*** SOURCE RECORDS Section Begins ***

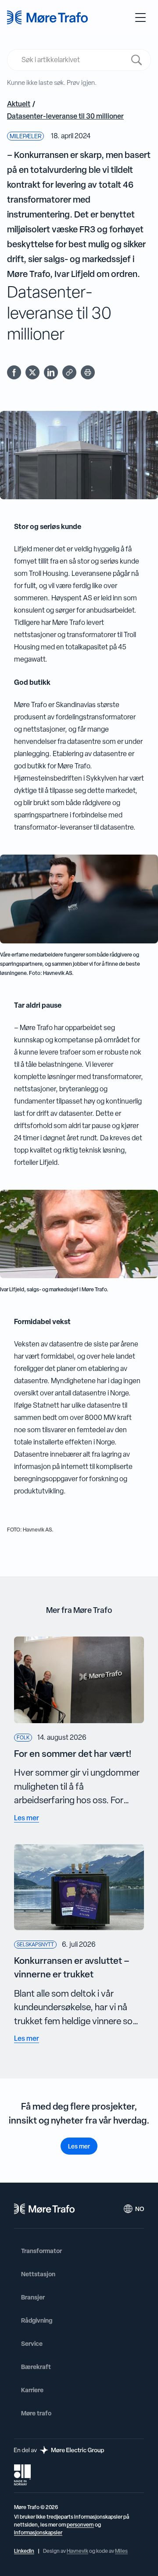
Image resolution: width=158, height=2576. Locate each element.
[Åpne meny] (140, 17)
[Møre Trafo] (47, 18)
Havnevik (77, 2551)
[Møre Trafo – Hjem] (44, 2209)
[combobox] (74, 60)
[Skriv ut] (88, 372)
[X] (32, 372)
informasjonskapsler (38, 2532)
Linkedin (24, 2551)
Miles (121, 2551)
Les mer (79, 2146)
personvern (80, 2524)
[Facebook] (14, 372)
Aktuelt (18, 104)
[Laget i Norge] (22, 2474)
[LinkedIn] (51, 372)
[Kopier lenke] (69, 372)
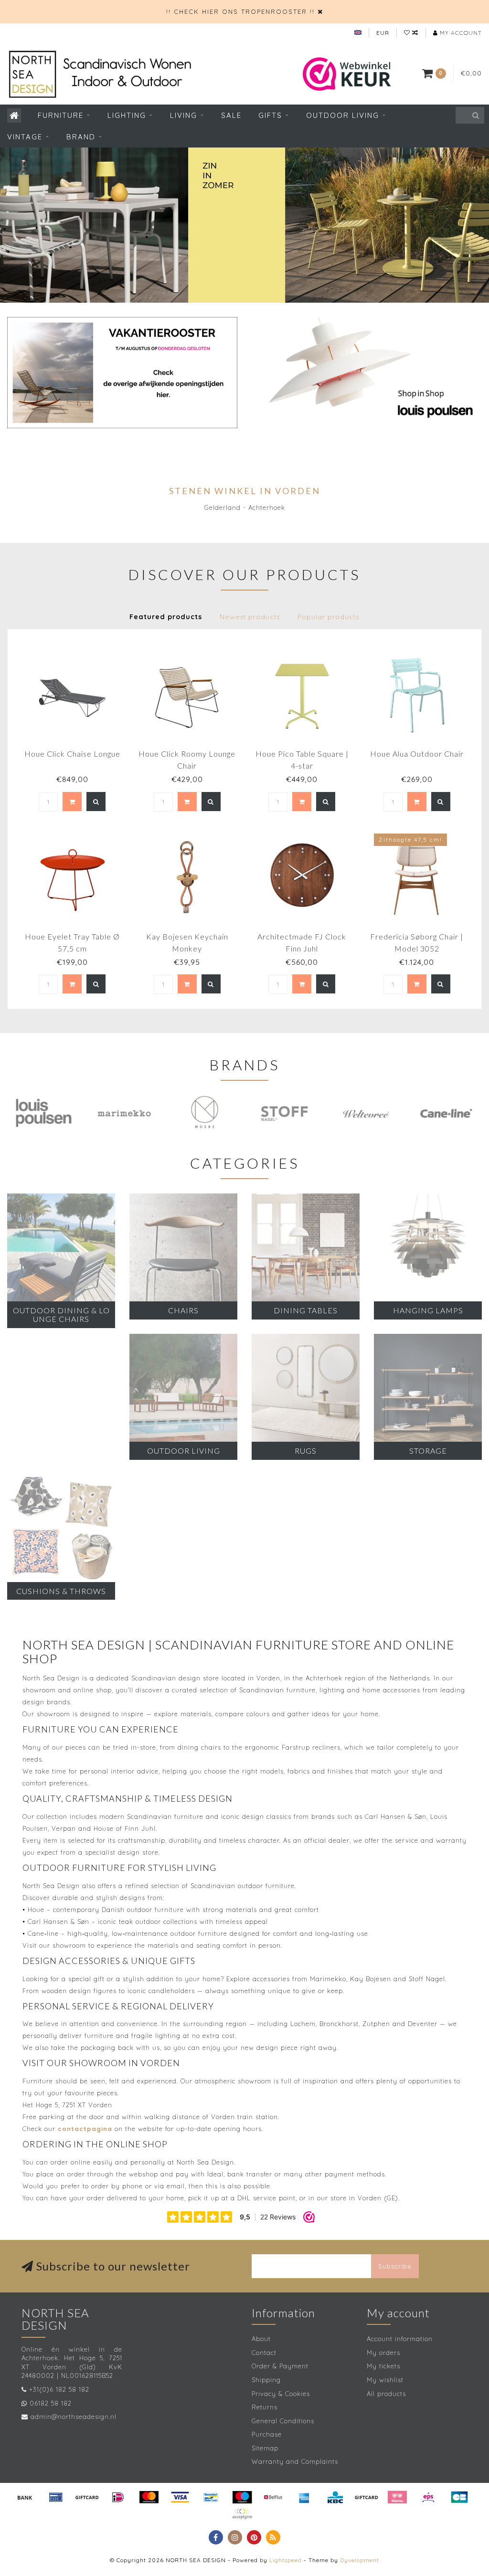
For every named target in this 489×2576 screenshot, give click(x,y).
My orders (383, 2352)
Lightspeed (285, 2560)
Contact (264, 2352)
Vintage (25, 136)
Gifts (270, 115)
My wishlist (385, 2380)
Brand (81, 136)
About (261, 2339)
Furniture (61, 115)
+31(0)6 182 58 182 (59, 2389)
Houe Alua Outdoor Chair (417, 753)
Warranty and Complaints (295, 2461)
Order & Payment (280, 2366)
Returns (264, 2407)
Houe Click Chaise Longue (72, 753)
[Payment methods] (25, 2497)
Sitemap (265, 2448)
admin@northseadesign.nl (74, 2416)
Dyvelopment (359, 2560)
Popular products (328, 616)
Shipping (266, 2380)
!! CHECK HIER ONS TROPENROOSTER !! (240, 11)
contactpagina (85, 2129)
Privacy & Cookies (281, 2393)
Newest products (250, 616)
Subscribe (395, 2266)
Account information (400, 2339)
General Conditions (283, 2421)
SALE (231, 115)
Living (183, 115)
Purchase (267, 2434)
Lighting (126, 115)
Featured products (165, 616)
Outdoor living (342, 115)
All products (386, 2393)
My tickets (383, 2366)
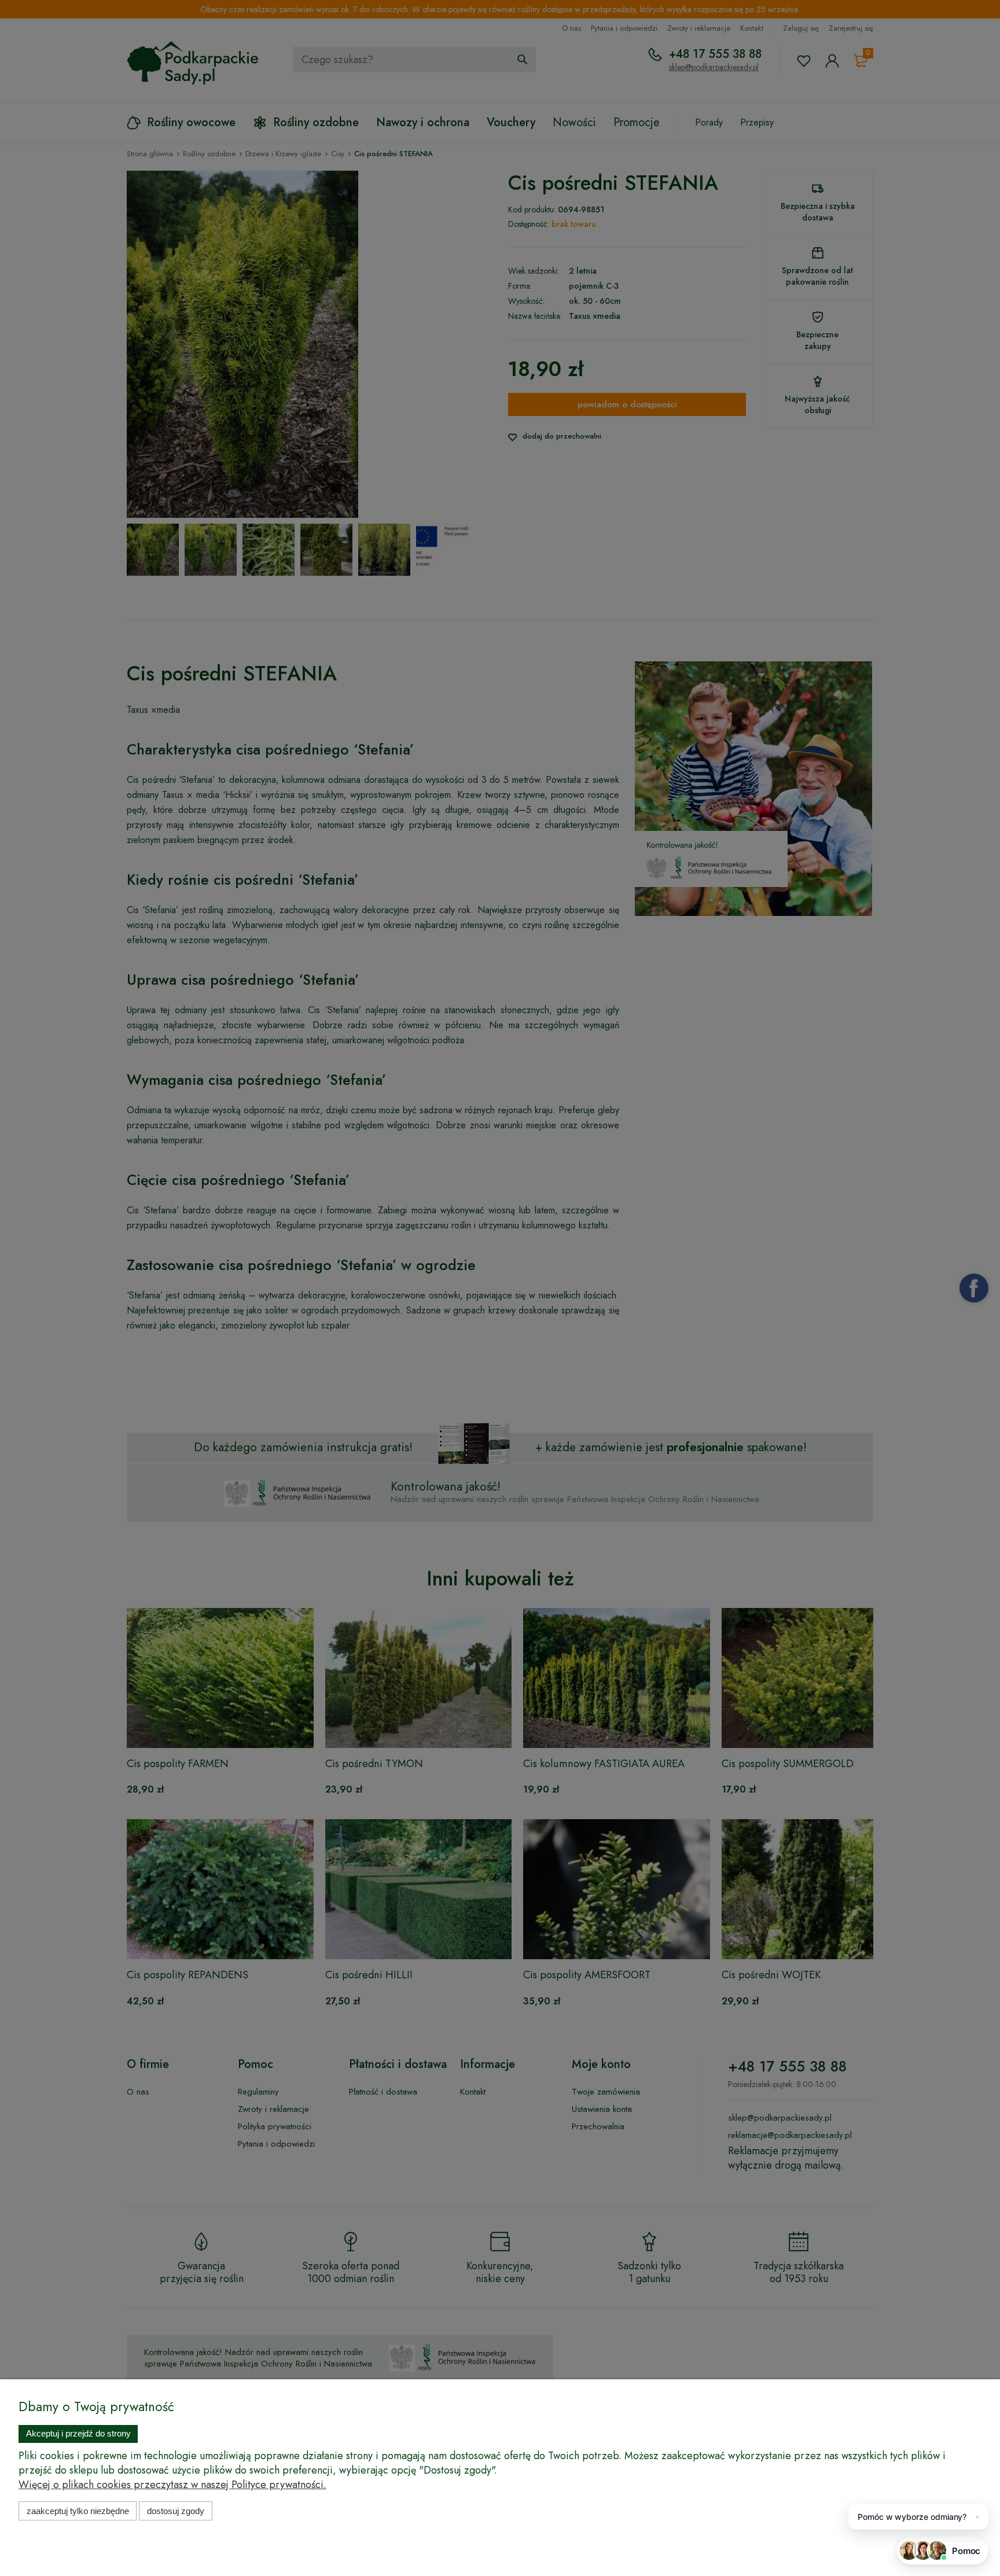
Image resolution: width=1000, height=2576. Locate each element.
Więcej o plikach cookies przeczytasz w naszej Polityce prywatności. (172, 2484)
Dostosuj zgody (175, 2511)
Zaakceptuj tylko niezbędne (78, 2511)
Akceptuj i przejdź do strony (78, 2433)
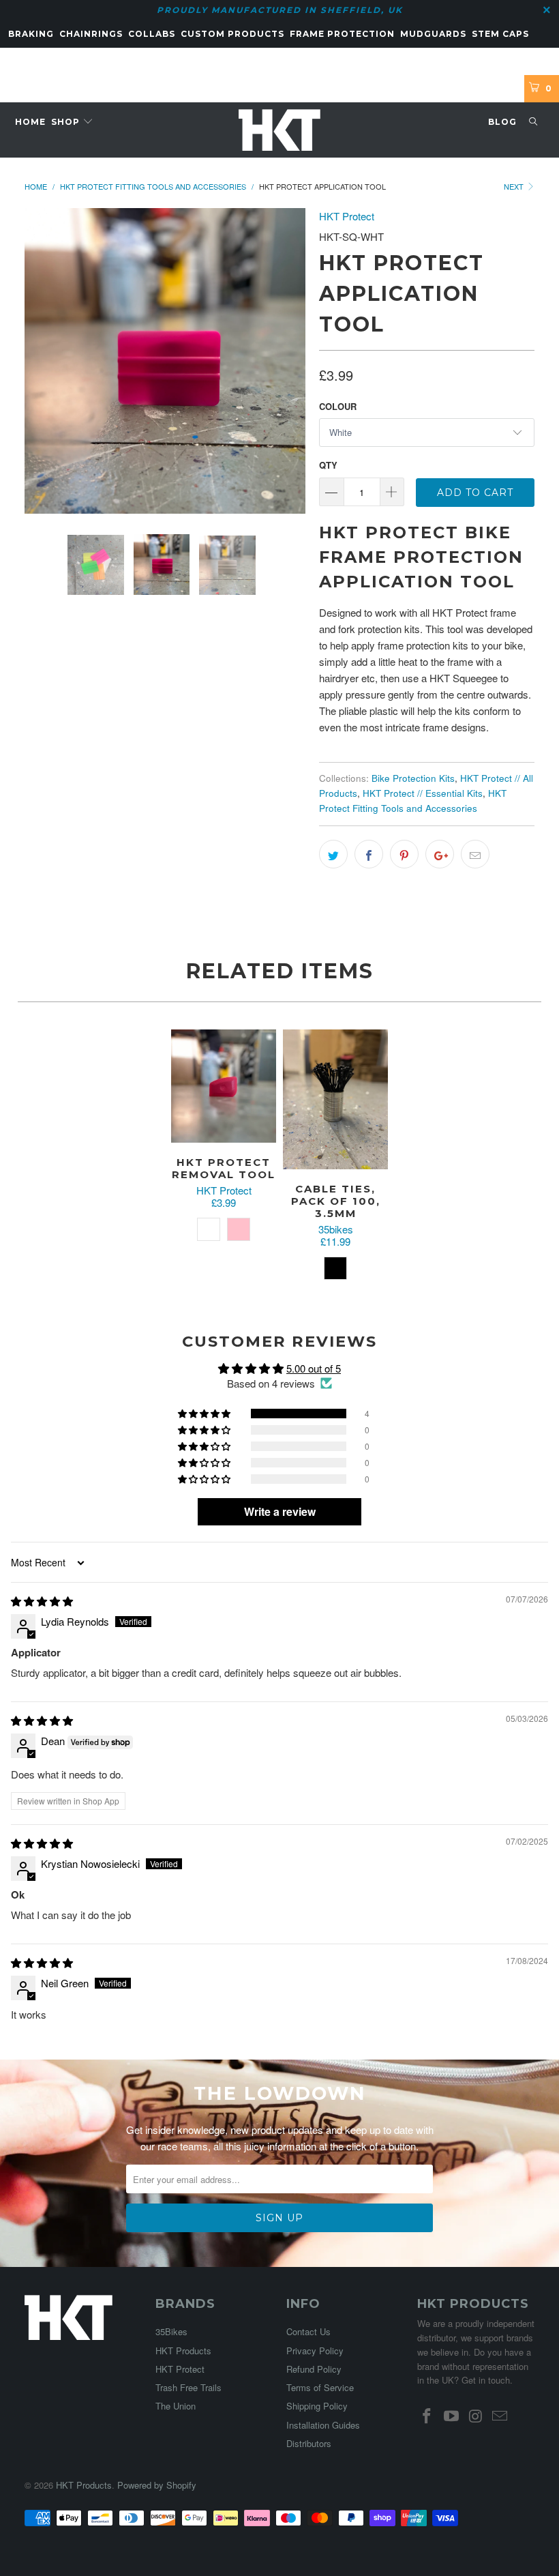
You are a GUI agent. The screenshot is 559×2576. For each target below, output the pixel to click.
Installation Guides (323, 2424)
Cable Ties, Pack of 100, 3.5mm (335, 1099)
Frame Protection (342, 34)
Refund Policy (314, 2368)
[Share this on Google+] (439, 854)
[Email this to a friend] (475, 854)
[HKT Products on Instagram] (476, 2416)
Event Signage (114, 61)
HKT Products (183, 2350)
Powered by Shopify (156, 2484)
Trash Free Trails (188, 2387)
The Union (175, 2405)
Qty (328, 464)
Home (30, 122)
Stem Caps (500, 34)
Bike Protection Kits (413, 778)
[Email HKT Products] (500, 2416)
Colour (338, 406)
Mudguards (433, 34)
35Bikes (171, 2331)
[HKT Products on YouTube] (452, 2416)
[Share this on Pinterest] (404, 854)
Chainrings (91, 34)
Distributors (308, 2443)
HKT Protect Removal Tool (223, 1086)
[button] (205, 1413)
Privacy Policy (315, 2350)
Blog (502, 122)
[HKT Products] (279, 130)
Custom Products (232, 34)
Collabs (151, 34)
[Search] (533, 122)
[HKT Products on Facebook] (427, 2416)
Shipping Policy (317, 2405)
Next (515, 186)
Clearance (38, 61)
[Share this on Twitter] (333, 854)
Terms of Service (320, 2387)
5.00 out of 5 (313, 1368)
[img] (42, 1601)
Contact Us (308, 2331)
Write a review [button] (280, 1511)
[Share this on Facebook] (368, 854)
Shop (66, 122)
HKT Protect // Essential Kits (423, 793)
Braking (31, 34)
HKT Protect (346, 216)
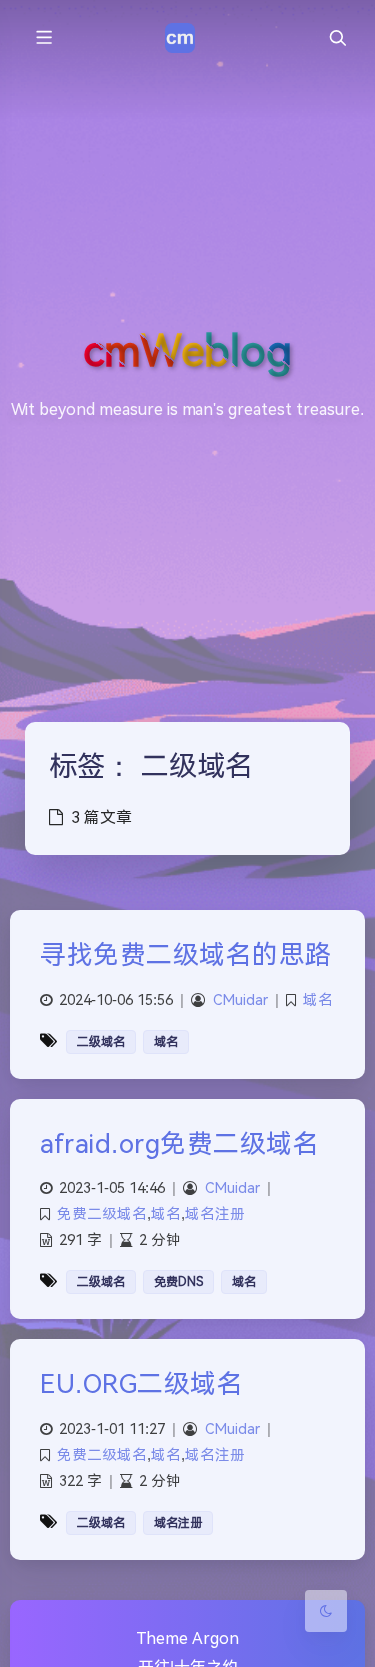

*** SOURCE RECORDS Section Ends ***

• **EXERCISE**: Exactly as they appear, please return only the lines from the first line of the records through the line containing "Privacy & Cookies (281, 2393)", both included, leaving out all pictures.

• **RESPONSE FOR THIS EXERCISE**:
Image resolution: width=158, height=2576. Locate each element.
[Åpne meny] (140, 17)
[Møre Trafo] (47, 18)
Havnevik (77, 2551)
[Møre Trafo – Hjem] (44, 2209)
[combobox] (74, 60)
[Skriv ut] (88, 372)
[X] (32, 372)
informasjonskapsler (38, 2532)
Linkedin (24, 2551)
Miles (121, 2551)
Les mer (79, 2146)
personvern (80, 2524)
[Facebook] (14, 372)
Aktuelt (18, 104)
[Laget i Norge] (22, 2474)
[LinkedIn] (51, 372)
[Kopier lenke] (69, 372)
For every named target in this 489×2576 screenshot, give click(x,y).
My orders (383, 2352)
Lightspeed (285, 2560)
Contact (264, 2352)
Vintage (25, 136)
Gifts (270, 115)
My wishlist (385, 2380)
Brand (81, 136)
About (261, 2339)
Furniture (61, 115)
+31(0)6 182 58 182 (59, 2389)
Houe Alua Outdoor Chair (417, 753)
Warranty and Complaints (295, 2461)
Order & Payment (280, 2366)
Returns (264, 2407)
Houe Click Chaise Longue (72, 753)
[Payment methods] (25, 2497)
Sitemap (265, 2448)
admin@northseadesign.nl (74, 2416)
Dyvelopment (359, 2560)
Popular products (328, 616)
Shipping (266, 2380)
!! CHECK HIER ONS TROPENROOSTER !! (240, 11)
contactpagina (85, 2129)
Privacy & Cookies (281, 2393)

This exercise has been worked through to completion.